Rational Emotive Behaviour Therapy (REBT) and Cognitive Behaviour Therapy (CBT) direct us to the clear link between thinking and feeling and help us to modify or restructure our emotional wiring through challenging our reflexive reactions. By challenging our irrational thoughts we can actually short-circuit our habitual reactions and alleviate our unreasonable concerns. For example, someone who is inordinately worried about losing their job and, being unable to support themselves and being worthless might look for evidence to support their belief — Is your job actually threatened? Have you done anything that might jeopardize their employment? Are there organizational changes like restructuring that might affect your current position? Didn’t you just receive high praise for their most recent project? — and so on. Even if the individual was to lose his or her job, does that automatically mean they are worthless? This kind of absolute all-or-nothing thinking and cognitive distortion can lead to all kinds of needless worry and anxiety. It is almost always reflexive and based on unsound reasoning. The absence of evidence to support our conjectures can help to eliminate the worry at its source.
Another very simple technique for eliminating worry is to consciously postpone your worry:
1. Write down your worry. This simple step forces you to face and accept your worry.

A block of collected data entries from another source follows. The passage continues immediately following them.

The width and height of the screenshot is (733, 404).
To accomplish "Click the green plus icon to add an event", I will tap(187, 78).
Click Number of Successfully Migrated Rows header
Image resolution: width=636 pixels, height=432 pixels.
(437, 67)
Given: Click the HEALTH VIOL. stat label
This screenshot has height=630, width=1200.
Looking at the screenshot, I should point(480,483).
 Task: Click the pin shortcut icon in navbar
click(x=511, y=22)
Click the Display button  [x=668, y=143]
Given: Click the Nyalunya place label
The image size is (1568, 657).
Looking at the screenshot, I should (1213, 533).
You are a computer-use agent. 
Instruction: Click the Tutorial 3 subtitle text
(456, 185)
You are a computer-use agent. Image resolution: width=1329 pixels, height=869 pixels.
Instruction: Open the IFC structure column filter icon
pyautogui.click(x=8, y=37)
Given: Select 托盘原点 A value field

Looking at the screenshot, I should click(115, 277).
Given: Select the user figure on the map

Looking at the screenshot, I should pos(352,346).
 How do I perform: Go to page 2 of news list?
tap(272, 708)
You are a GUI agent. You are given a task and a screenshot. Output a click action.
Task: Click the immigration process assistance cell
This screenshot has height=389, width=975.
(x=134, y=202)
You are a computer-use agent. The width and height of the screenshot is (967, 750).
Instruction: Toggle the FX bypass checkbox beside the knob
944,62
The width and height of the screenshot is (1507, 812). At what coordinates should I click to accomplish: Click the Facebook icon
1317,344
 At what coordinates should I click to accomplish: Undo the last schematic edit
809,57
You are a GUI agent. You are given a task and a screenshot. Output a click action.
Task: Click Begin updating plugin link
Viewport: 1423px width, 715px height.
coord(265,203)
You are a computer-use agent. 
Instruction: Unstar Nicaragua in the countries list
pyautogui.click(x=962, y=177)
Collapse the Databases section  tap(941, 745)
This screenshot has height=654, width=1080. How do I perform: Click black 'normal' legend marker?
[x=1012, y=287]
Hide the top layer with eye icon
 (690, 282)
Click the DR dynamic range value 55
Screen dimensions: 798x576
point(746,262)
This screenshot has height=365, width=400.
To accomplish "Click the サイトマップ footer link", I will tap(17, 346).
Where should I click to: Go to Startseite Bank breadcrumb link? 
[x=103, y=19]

2. Set it aside. Tell yourself that you don’t need to worry about that right now.
3. Create a worry period of fixed duration (five to fifteen minutes) where you focus exclusively on the worries on your list. Once the period is over, the rest of your day is worry free.
In a previous article, Chuck Gallozzi mentioned the importance of exercise in combating depression. The same is true of worry and anxiety. Regular exercise is a virtual panacea when it comes to worry and anxiety. Exercise helps you to feel good, to feel confident and in control of your life. It stimulates endorphins that are natural antidotes to depression, self-doubt, worry and concern.
A lot of worry is caused by uncertainty. It is well to remember that life is an uncertain affair. We can never be 100% sure of anything – except perhaps uncertainty itself.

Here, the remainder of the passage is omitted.